- Theatrical release poster
- Directed by: James Frawley
- Written by: Floyd Mutrux
- Produced by: Michael Laughlin; Floyd Mutrux;
- Starring: Beau Bridges Maud Adams Gilbert Roland
- Cinematography: David L. Butler
- Edited by: Richard A. Harris
- Music by: Lalo Schifrin
- Production company: Cinema Center Films
- Distributed by: National General Pictures
- Release date: November 24, 1971;
- Running time: 90 minutes
- Country: United States
- Language: English

= The Christian Licorice Store =

1971 film

The Christian Licorice Store is a 1971 American drama film directed by James Frawley and starring Beau Bridges and Maud Adams. The title of the film is based on lyrics from the song "Pleasant Street" by Tim Buckley, who makes a cameo in the film.

==Plot==
Promising tennis pro Franklin Cane lives in Los Angeles and is mentored by his coach, Jonathan "J.C." Carruthers, who warns him of the perils of success. J.C. advises him to concentrate on his game and not on outside interests, such as a lucrative offer to endorse a hair spray in a TV ad.

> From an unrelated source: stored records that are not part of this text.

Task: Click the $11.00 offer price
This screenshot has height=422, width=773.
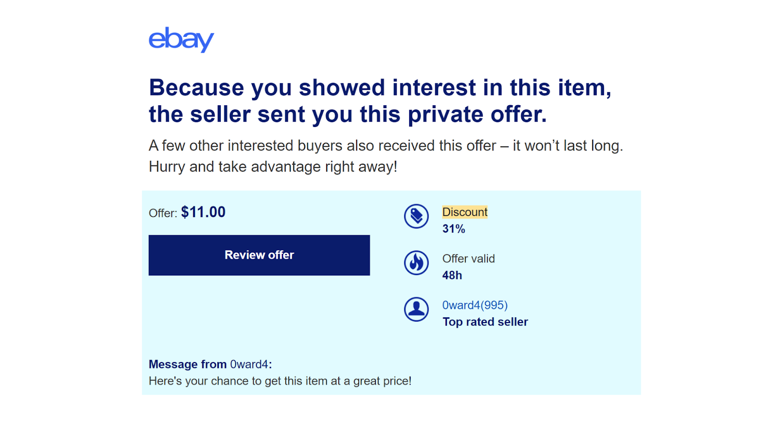Action: (x=203, y=212)
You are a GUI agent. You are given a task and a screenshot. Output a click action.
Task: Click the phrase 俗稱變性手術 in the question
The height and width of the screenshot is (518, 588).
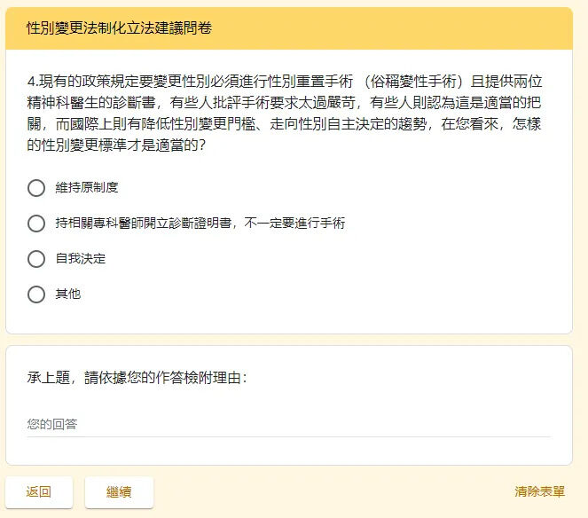[414, 82]
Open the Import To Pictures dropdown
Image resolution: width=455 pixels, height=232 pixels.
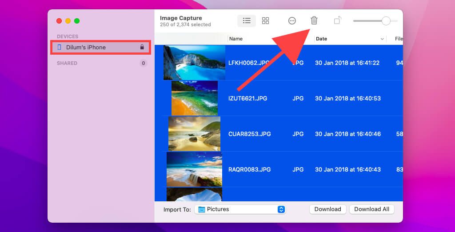[281, 209]
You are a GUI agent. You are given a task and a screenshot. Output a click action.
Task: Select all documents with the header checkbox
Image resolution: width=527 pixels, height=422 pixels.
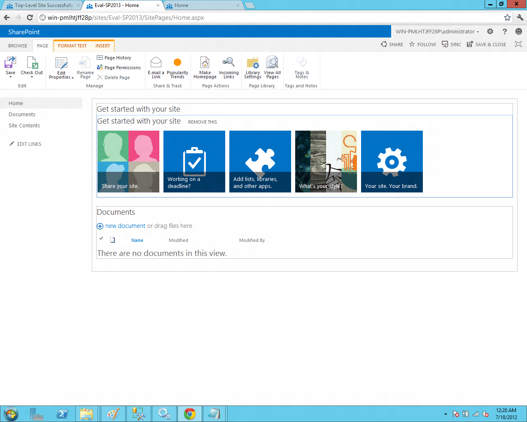(101, 238)
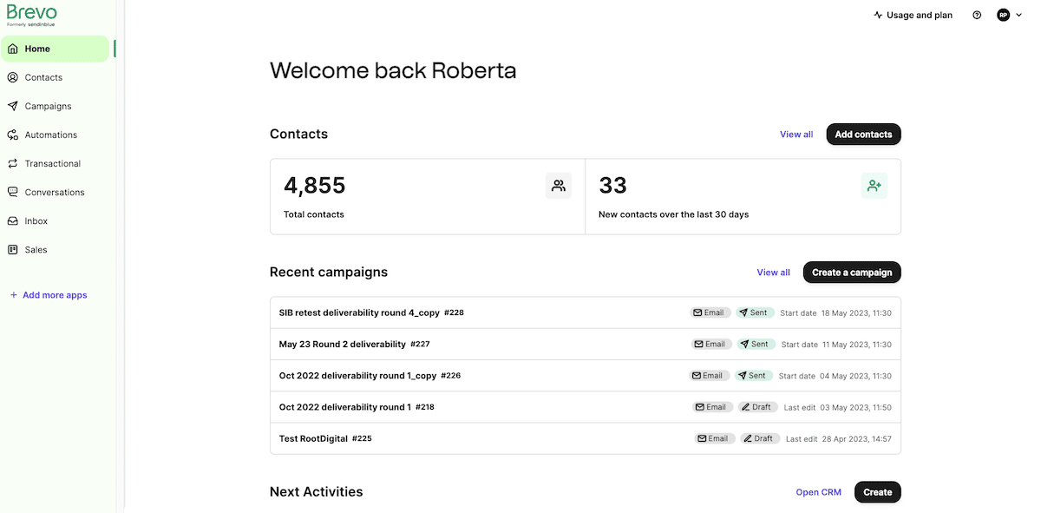This screenshot has height=513, width=1041.
Task: Open Usage and plan
Action: [913, 15]
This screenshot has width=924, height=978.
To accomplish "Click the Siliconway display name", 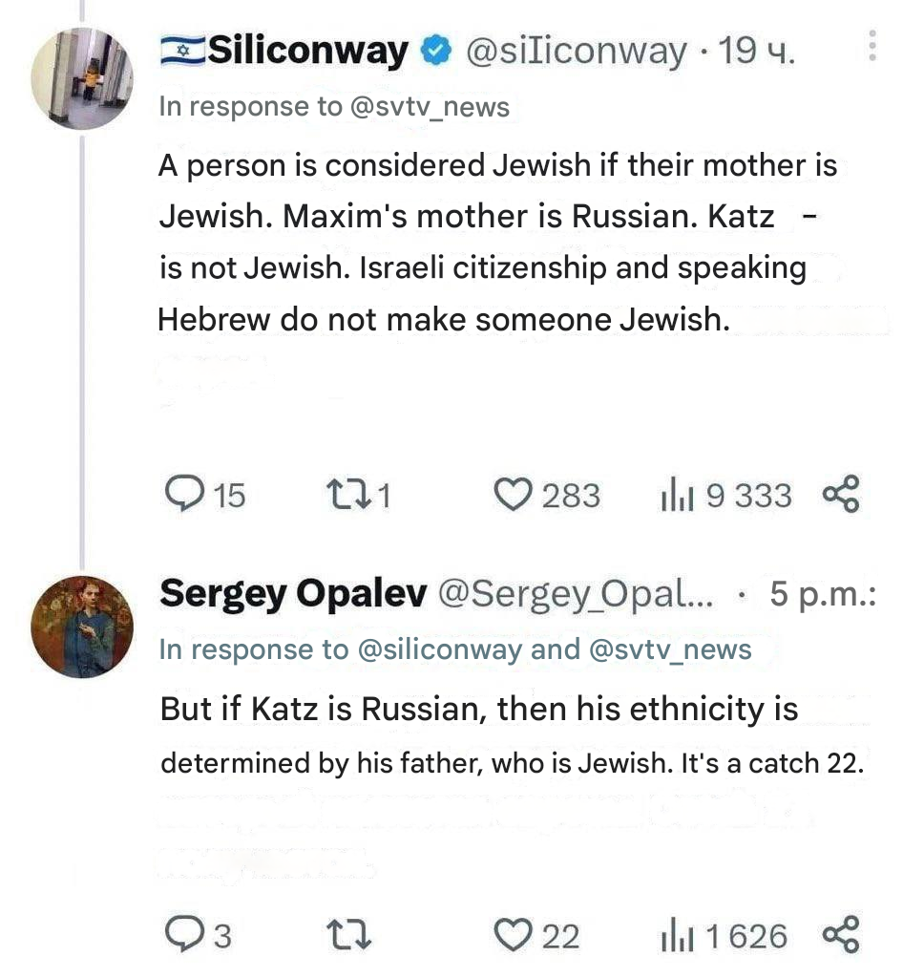I will tap(307, 51).
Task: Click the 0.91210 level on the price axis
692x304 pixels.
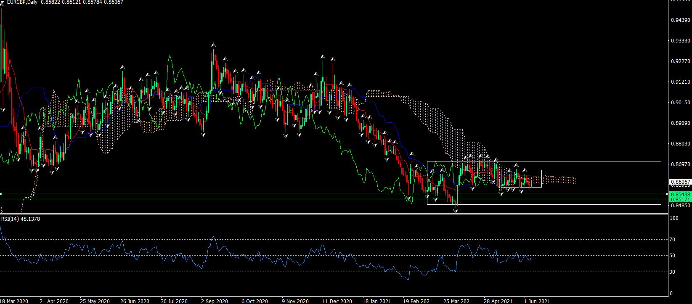Action: (680, 82)
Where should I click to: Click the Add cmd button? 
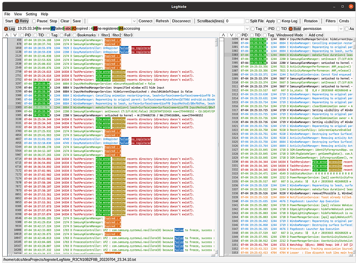(316, 35)
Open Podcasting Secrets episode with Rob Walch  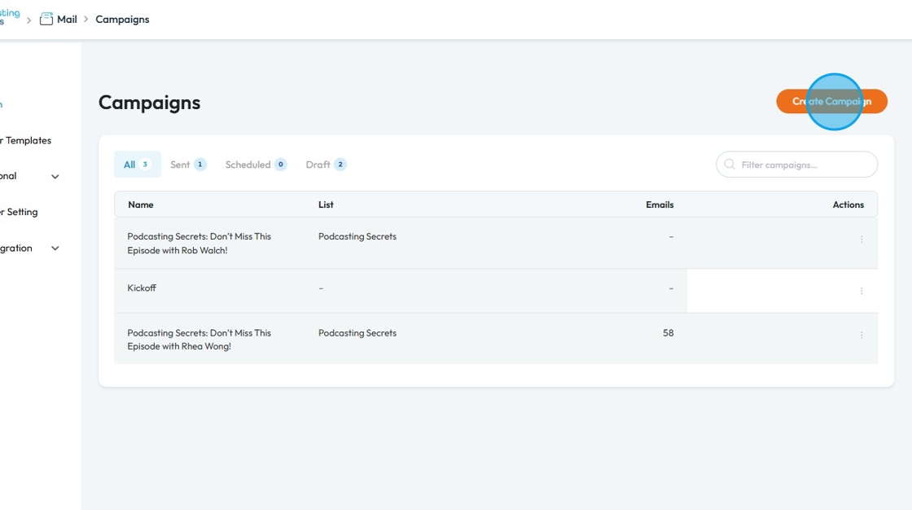click(199, 243)
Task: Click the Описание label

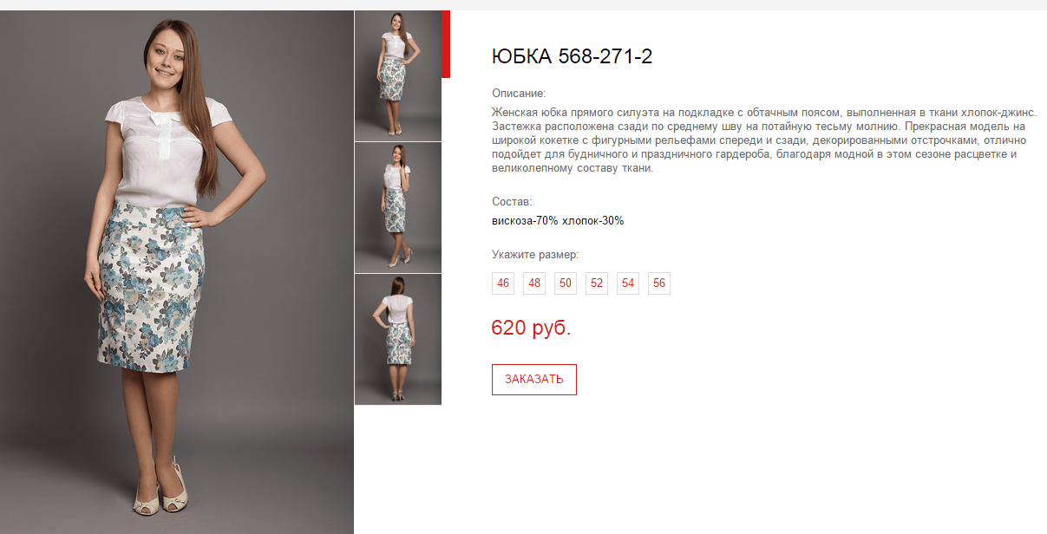Action: click(x=519, y=93)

Cane takes his advice. He wins a tournament in Houston and has a one-night stand there with a girl, cheating on Cynthia Vicstrom, the photographer he has been seeing. Things are going well for Cane until one day J.C. dies peacefully in his sleep.

A distraught Cane begins going to wild California parties and spending time on Hollywood interests, neglecting Cynthia and his tennis. Cynthia breaks up with him and begins seeing Monroe, a film director who has fallen for her. Cane leaves a party with a girl he's just met, drives down the Pacific Coast Highway at a high speed, then crashes, killing them both. The next time she turns on a TV, Cynthia sees him in a breakfast-drink ad.

==Cast==
- Beau Bridges as Franklin Cane
- Maud Adams as Cynthia
- Gilbert Roland as J.C.
- Allan Arbus as Monroe
- Jean Renoir as himself
- Monte Hellman as Joseph

==Release==
The film opened November 24, 1971 at the Paris Theatre in Boston, Massachusetts and at four theaters in Detroit, Michigan.

==Reception==
While the film was not a box office success, Barbara Leigh has stated that director Roger Vadim was so impressed by her performance that he asked her to be in Pretty Maids All in a Row.